Das weiß ich Alles, Großmutter, sagte die Magd, noch immer mit am Boden wurzelnden Blicken stockend, das weiß ich Alles und werde es auch immer wissen . . . aber ich darf nicht länger bei euch dienen, nicht eine Stunde länger.
Bei diesen Worten fuhr es dem bis dahin mit seinem Zorne kämpfenden Josseph siedendheiß durch alle Glieder. Mit einem hastigen Satze war er zur Magd hingesprungen.
Du darfst nicht länger bei uns dienen? rief er; der Schaum stand ihm vor dem Mund, und er packte die Magd bei der Schulter, du darfst nicht länger unsere Magd sein? Jetzt sagst du's schnell, wer dich dazu angestiftet hat, denn der Gedanke ist nicht in deinem Kopfe gewachsen.

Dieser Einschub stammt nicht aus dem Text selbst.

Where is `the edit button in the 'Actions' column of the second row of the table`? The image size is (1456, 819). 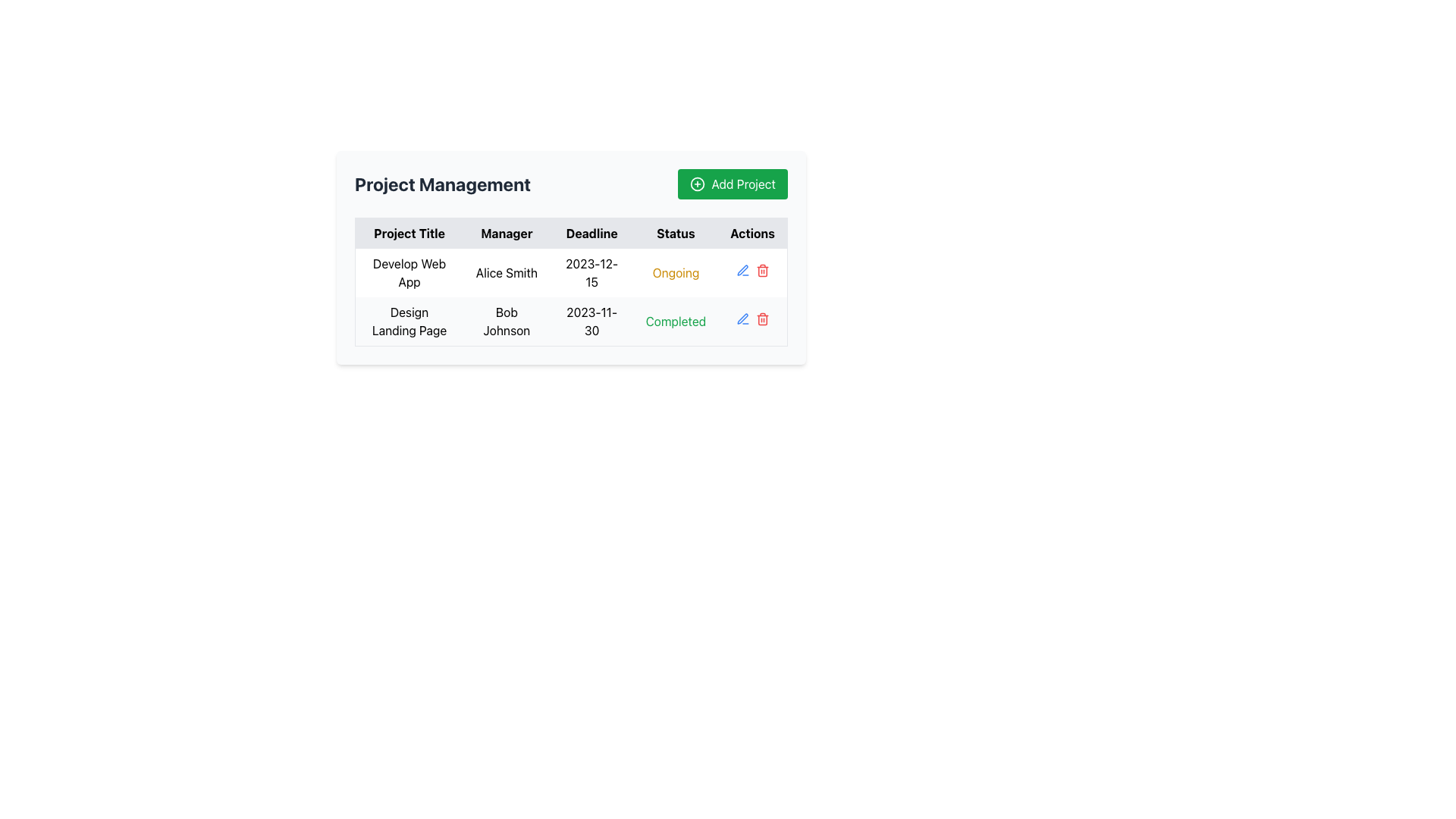 the edit button in the 'Actions' column of the second row of the table is located at coordinates (742, 270).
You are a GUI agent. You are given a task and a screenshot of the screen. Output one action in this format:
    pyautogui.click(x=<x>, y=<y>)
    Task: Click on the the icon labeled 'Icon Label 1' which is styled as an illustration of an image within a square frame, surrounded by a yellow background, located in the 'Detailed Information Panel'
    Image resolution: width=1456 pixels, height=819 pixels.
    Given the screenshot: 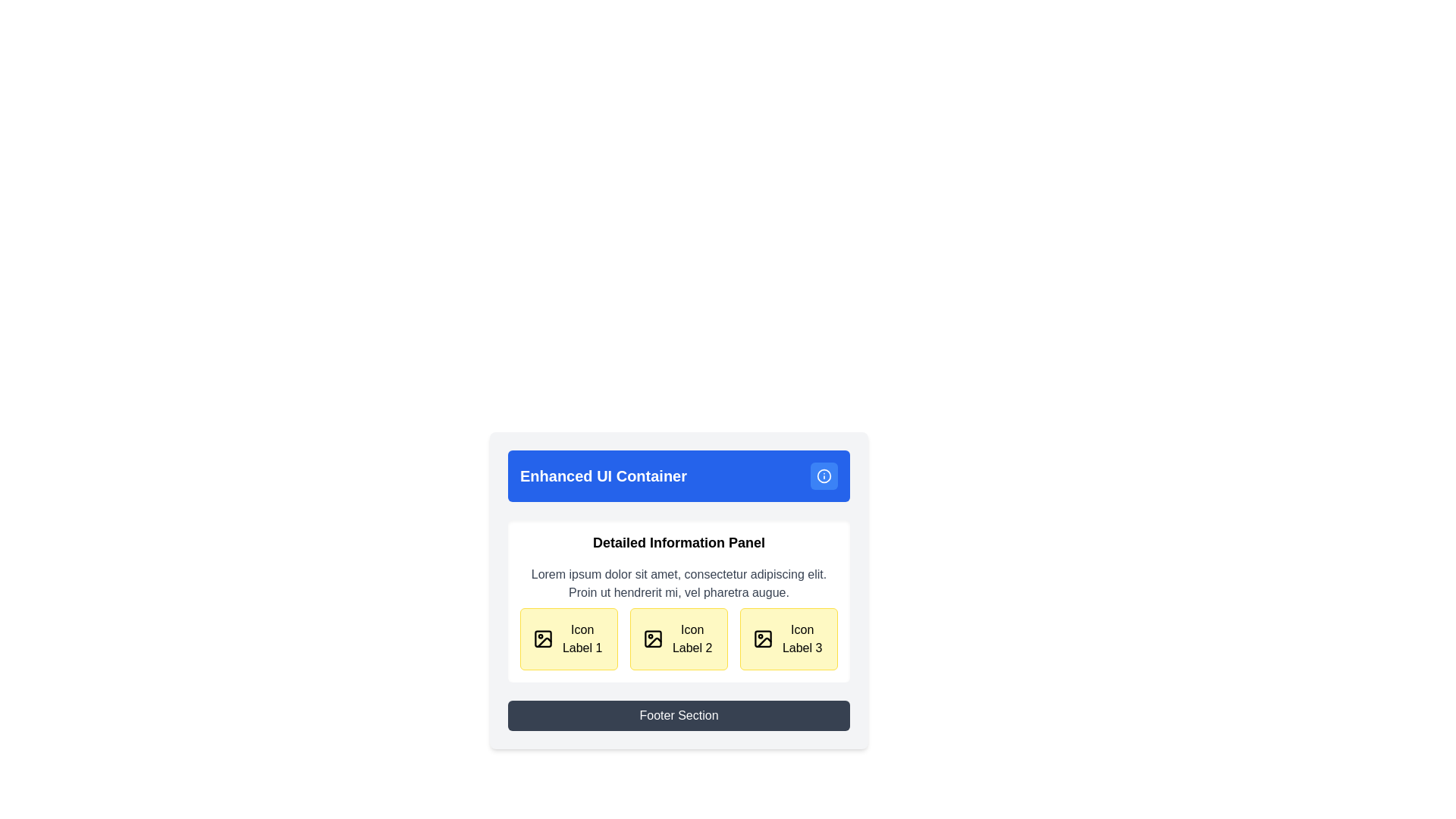 What is the action you would take?
    pyautogui.click(x=543, y=639)
    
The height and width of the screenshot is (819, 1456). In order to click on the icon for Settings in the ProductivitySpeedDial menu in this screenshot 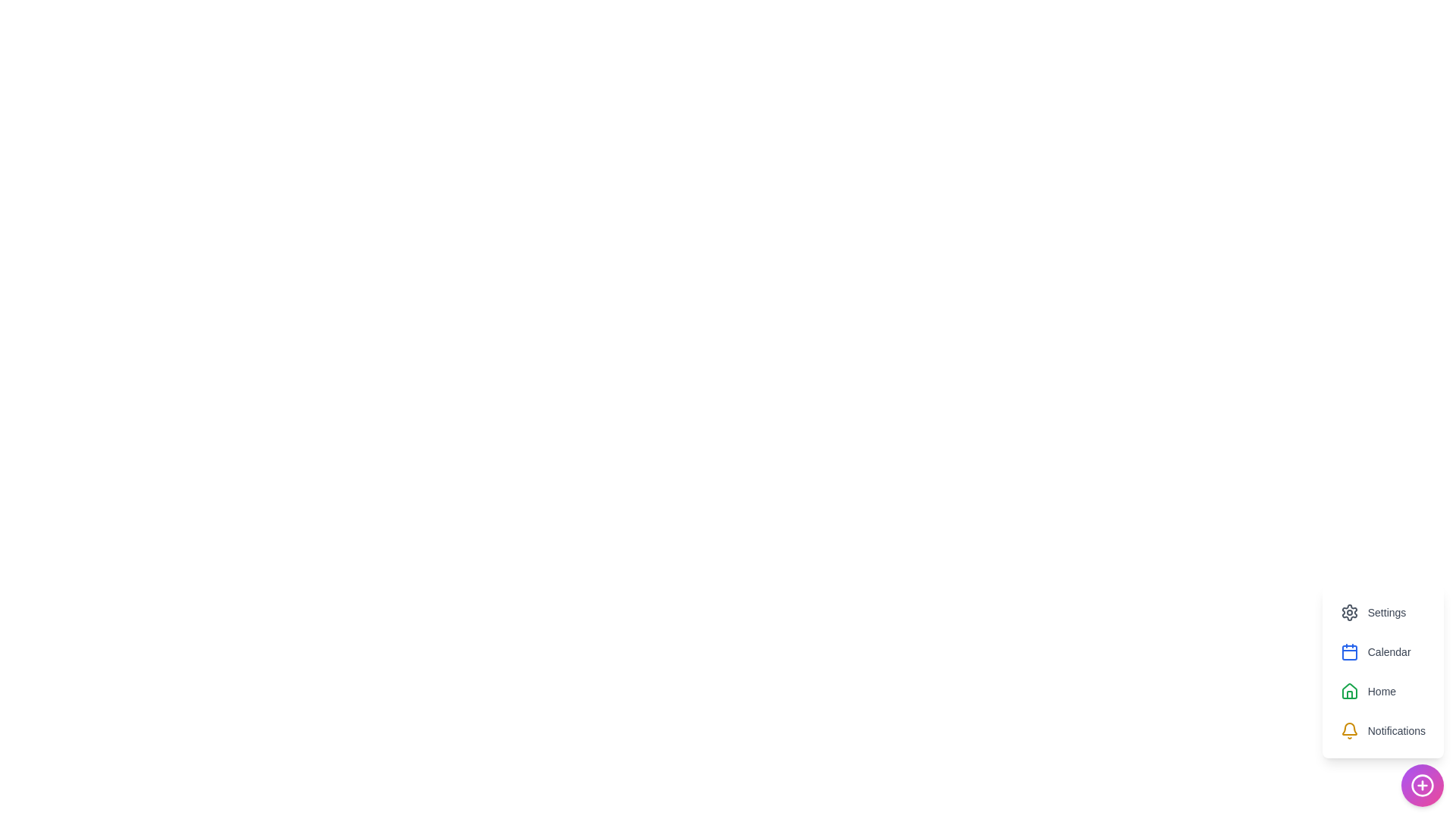, I will do `click(1349, 611)`.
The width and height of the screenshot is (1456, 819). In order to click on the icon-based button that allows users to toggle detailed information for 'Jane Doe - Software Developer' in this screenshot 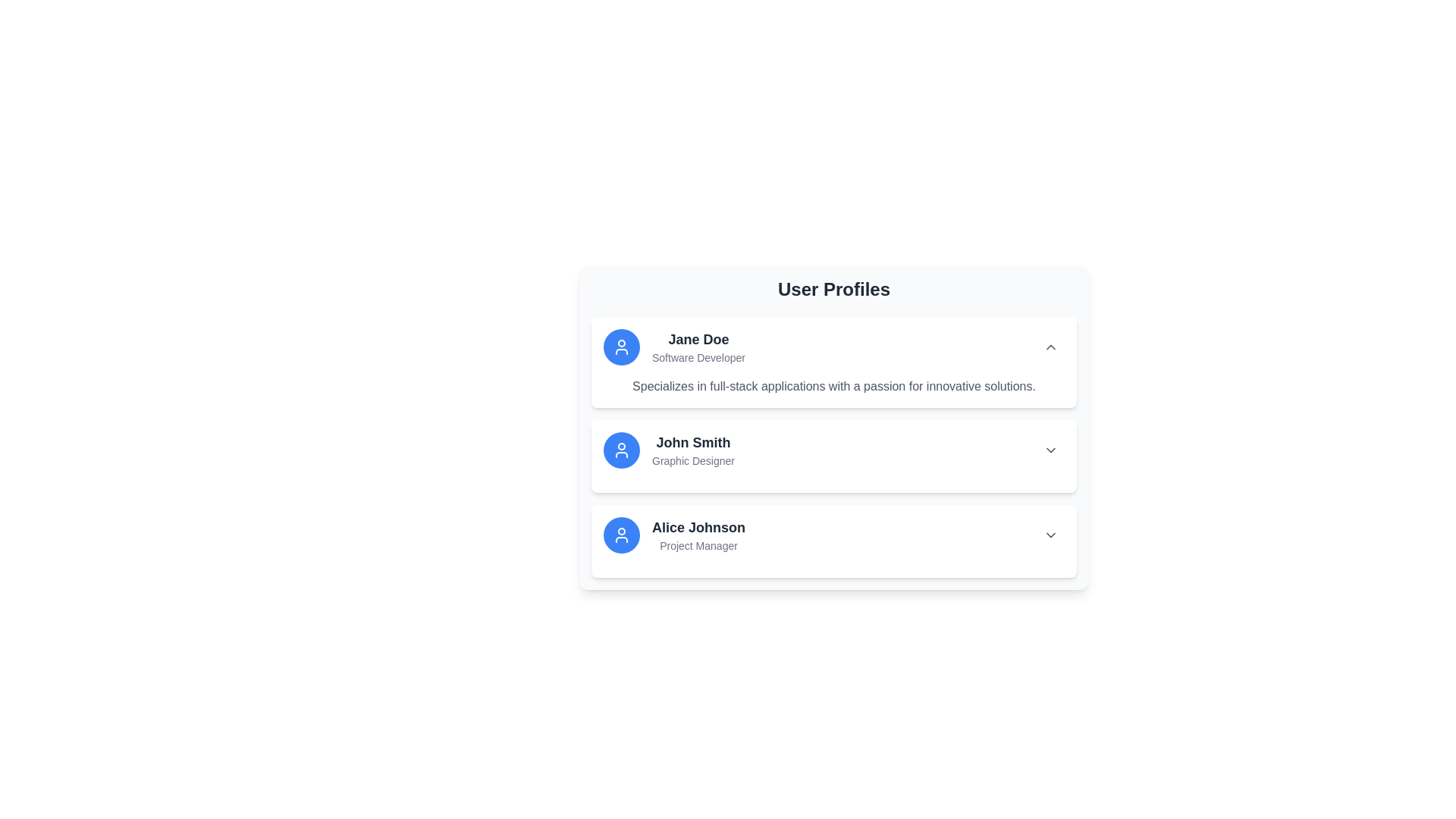, I will do `click(1050, 347)`.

Anezka riß sich mit einem fürchterlichen Schrei von ihm weg. Mit drohenden Blicken, die wie glühende Kohlen glänzten, stand sie ihm dann gegenüber und maß ihn vom Scheitel bis zum Fuße.
Mit Euch, Herr Josseph, sagte sie, habe ich gar nichts zu schaffen.
Josseph's Grimm schoß wie eine jähe Lohe wieder auf.
Wirst du's sagen, rief er, ob man dich angestiftet hat?
Er wollte aufs Neue an Anezka, um sie zu ergreifen.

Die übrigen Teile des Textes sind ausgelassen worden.